2) Bootstrap A (resume-safe; no model deps)
   - Mount Drive.
   - Load params_locked.json (if present) and merge into PARAMS.
   - Load feature_norm.csv → define normalize_inplace.
   - Build train_paths / val_paths / test_paths using lookback+2 filter.

3) (Optional) Local overrides for this session
   - e.g., portfolio_mode, margin, calibration_T. Only persisted if you choose to lock later.

4) Model definition
   - Define build_model(...). No training here.

5) Bootstrap B (after model exists)
   - Load best_model.pt if present; set device; expose model_probs(...).
   - Quick smoke test on 1 ticker to verify shapes.

6) (Optional) Training (single, stabilized loop)
   - Use the streaming TickerIterableDataset + DataLoader.
   - Save checkpoint to outputs/best_model.pt when improved.

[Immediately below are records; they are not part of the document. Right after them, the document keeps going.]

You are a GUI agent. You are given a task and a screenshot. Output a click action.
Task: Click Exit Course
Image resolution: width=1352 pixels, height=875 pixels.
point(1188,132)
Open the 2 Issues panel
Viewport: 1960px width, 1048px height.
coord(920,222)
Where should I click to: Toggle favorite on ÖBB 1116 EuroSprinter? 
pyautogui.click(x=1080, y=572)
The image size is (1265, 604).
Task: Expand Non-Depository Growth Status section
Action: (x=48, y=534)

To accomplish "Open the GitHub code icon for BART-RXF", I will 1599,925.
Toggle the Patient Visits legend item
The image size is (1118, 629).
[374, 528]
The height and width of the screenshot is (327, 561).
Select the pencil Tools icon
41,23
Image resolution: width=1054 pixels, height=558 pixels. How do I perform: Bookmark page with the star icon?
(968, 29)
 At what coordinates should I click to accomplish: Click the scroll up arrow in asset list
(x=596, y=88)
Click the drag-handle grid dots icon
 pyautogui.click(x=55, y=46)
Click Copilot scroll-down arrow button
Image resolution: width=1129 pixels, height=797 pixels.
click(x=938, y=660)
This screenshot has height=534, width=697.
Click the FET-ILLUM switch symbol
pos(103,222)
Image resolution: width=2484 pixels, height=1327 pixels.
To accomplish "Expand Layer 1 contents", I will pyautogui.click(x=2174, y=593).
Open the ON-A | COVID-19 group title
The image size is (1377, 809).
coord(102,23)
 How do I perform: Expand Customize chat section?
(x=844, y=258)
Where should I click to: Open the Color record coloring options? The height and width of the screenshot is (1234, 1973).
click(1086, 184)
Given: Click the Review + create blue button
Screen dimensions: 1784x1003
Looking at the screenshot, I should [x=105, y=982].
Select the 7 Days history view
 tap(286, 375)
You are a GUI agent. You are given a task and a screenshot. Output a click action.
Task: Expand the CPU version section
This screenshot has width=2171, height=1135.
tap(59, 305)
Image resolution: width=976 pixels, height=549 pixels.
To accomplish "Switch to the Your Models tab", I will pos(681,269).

7) Inference & backtest utilities (single canonical set)
   - sanitize_returns, positions_from_probs, compute_metrics, etc.

8) Evaluation
   - Run VAL (then TEST) backtests with costs; choose long_only or long_short per PARAMS.
   - (Optional) Temperature scaling on VAL; update PARAMS['calibration_T'] when happy.

9) Exports
   - Save metrics, equity/trades CSVs, and a concise run.json.
   - Lock params to params_locked.json only when you intend to “freeze” a run.

10) Utilities (run once; guarded)
   - CSV→Parquet builder, yfinance fetches, or norms regeneration from train_paths.
   - Keep behind RUN_ONCE to avoid accidental side effects.